**CONSIGNA:** Indica cuántas líneas de las filas contienen la palabra "Expand". Responde solo con el número.

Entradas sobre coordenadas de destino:
__________________________________________________
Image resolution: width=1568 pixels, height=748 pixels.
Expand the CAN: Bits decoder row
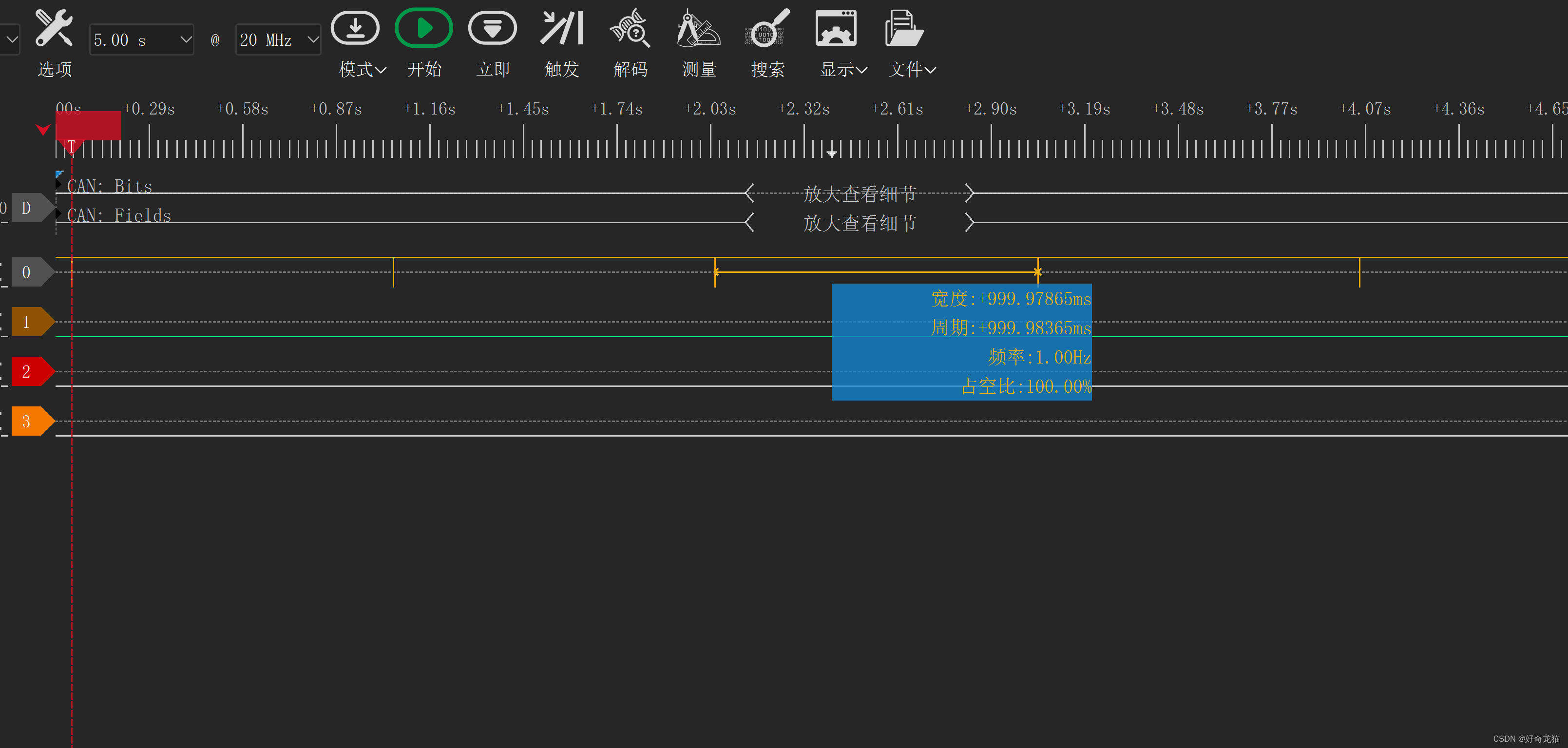pos(58,184)
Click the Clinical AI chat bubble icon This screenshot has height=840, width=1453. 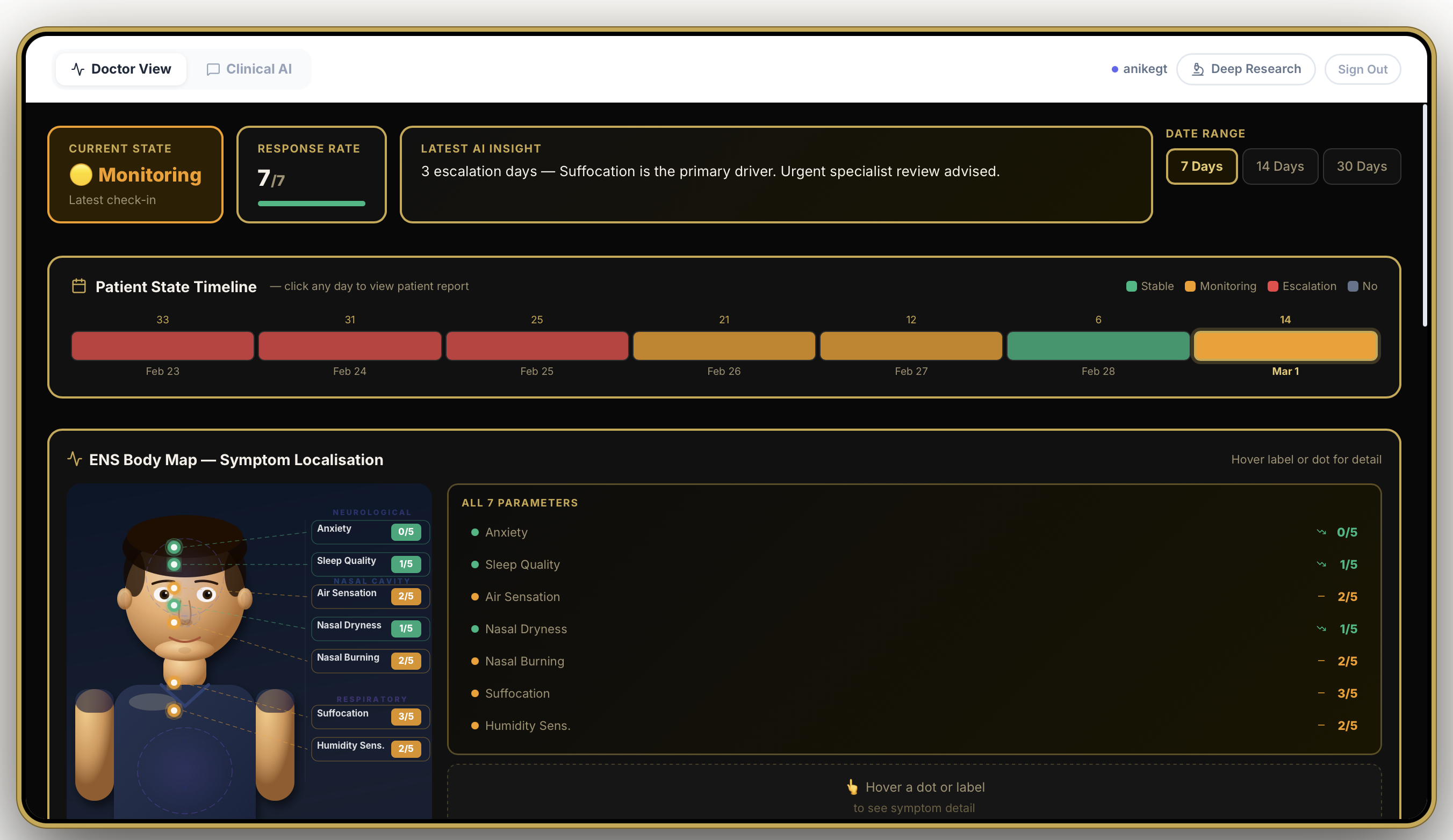tap(213, 69)
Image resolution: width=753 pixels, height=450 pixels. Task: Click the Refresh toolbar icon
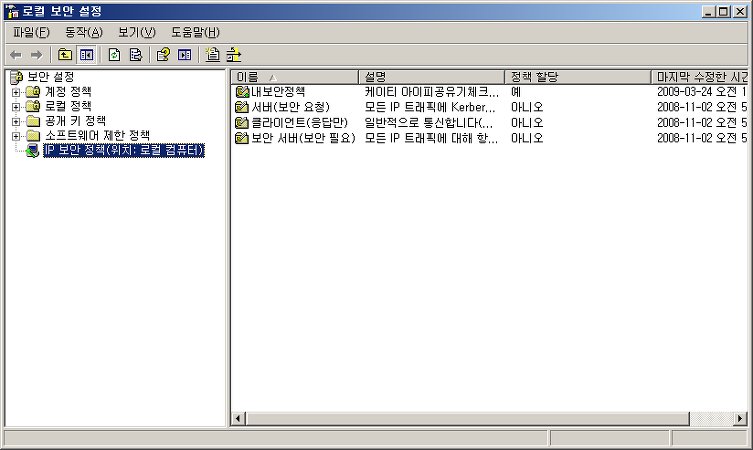click(x=114, y=54)
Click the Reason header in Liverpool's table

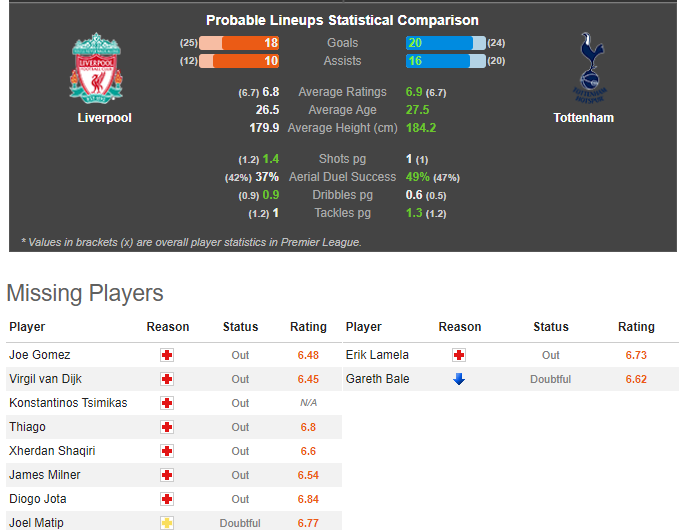tap(167, 327)
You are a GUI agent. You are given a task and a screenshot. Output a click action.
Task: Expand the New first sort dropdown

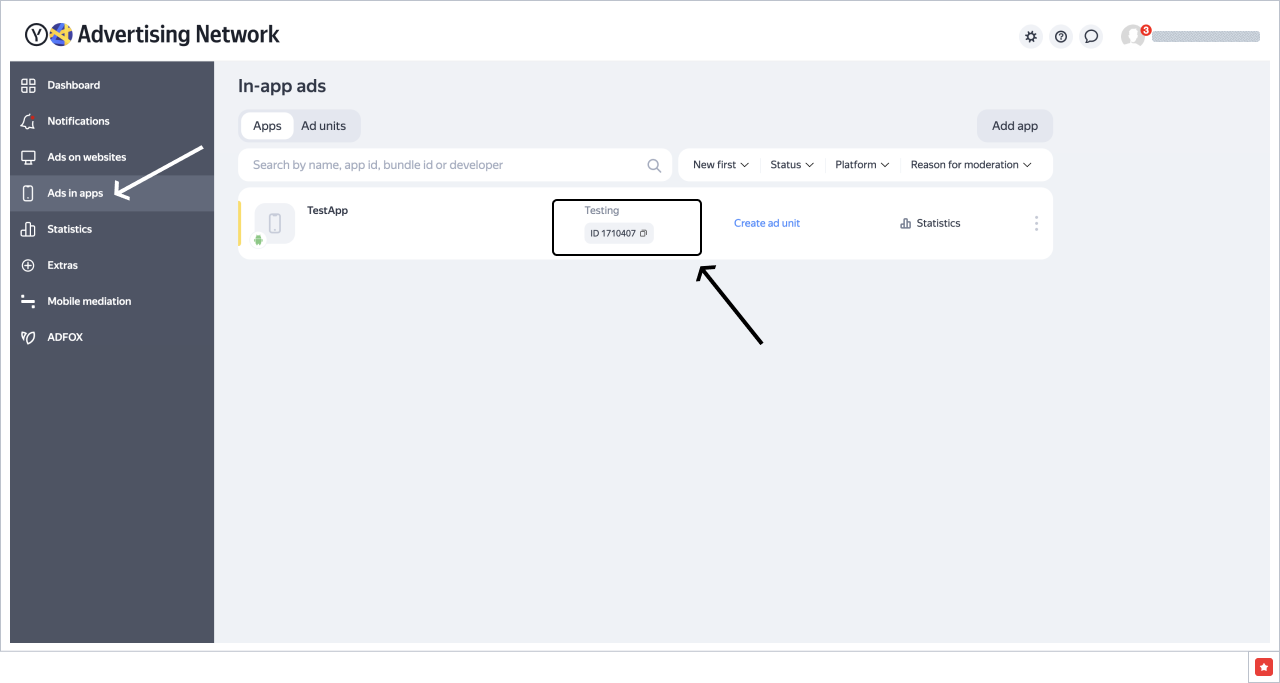tap(720, 165)
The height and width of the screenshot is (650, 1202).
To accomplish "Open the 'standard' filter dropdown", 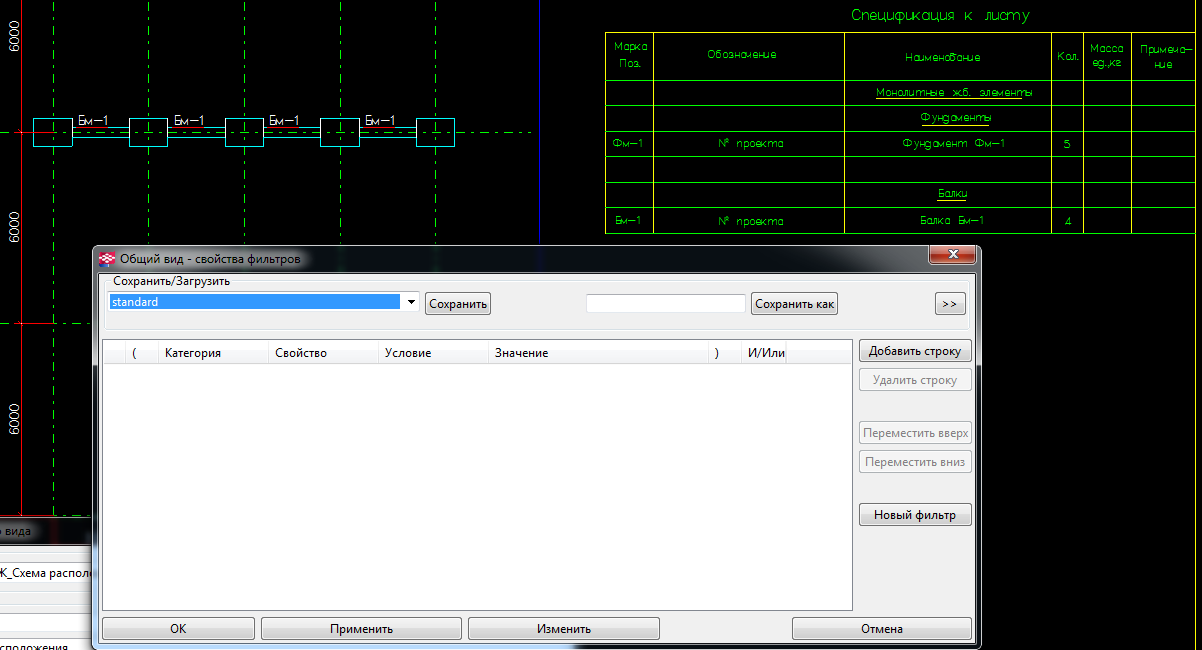I will click(410, 302).
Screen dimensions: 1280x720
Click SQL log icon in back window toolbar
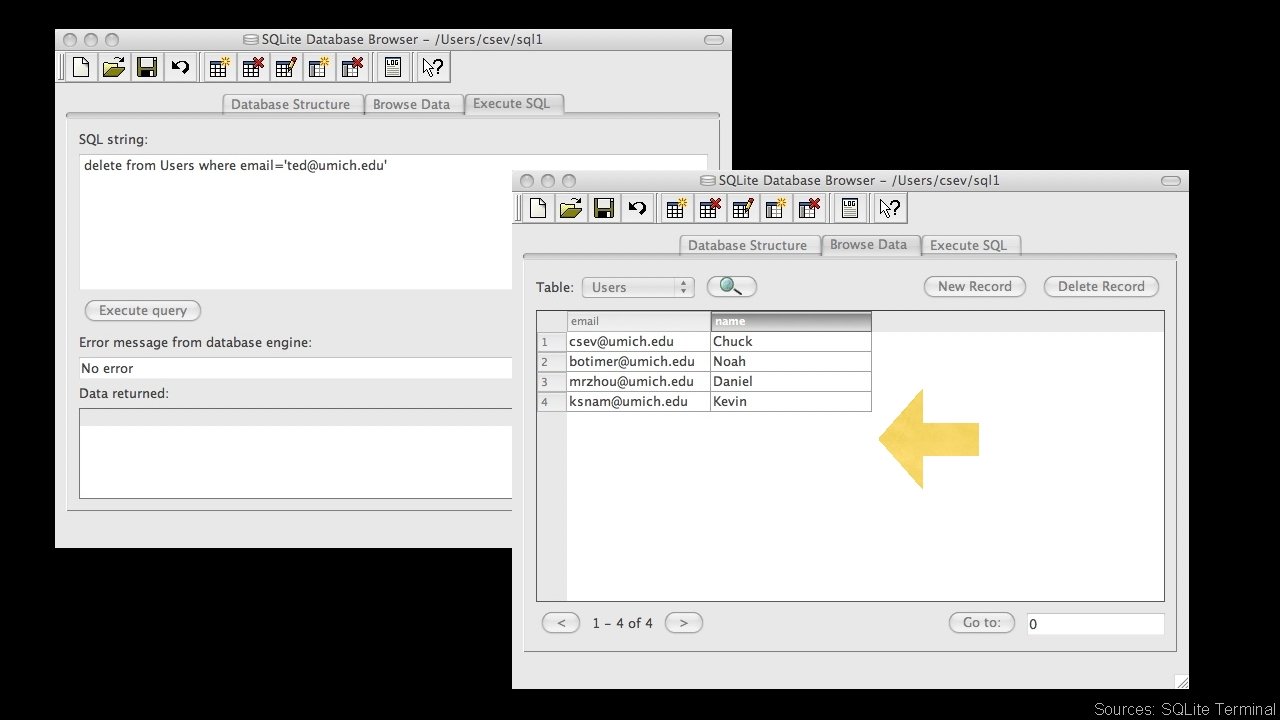[393, 67]
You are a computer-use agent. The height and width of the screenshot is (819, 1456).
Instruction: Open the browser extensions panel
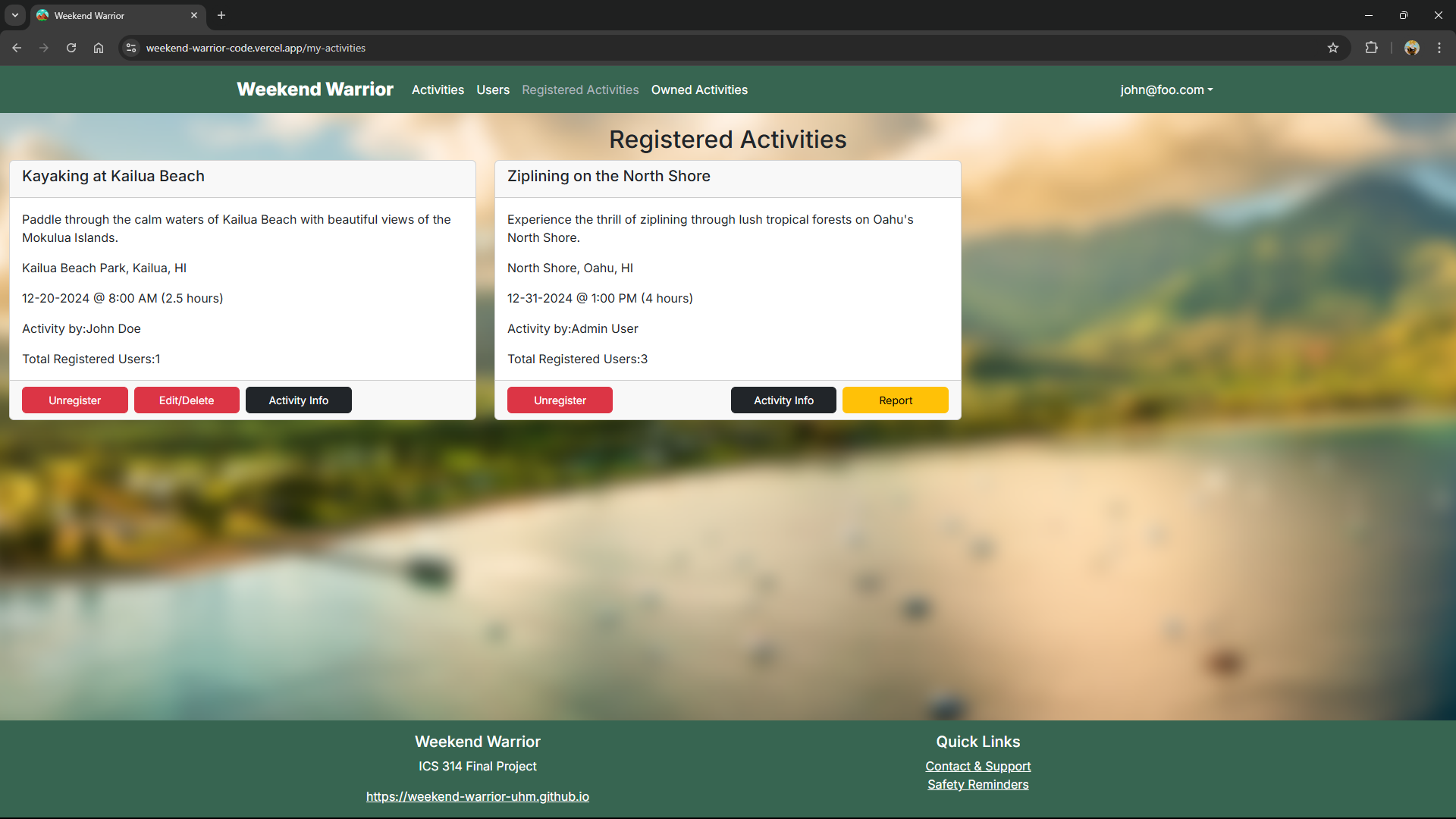(1372, 47)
__________________________________________________
**SOLUCIÓN:** 2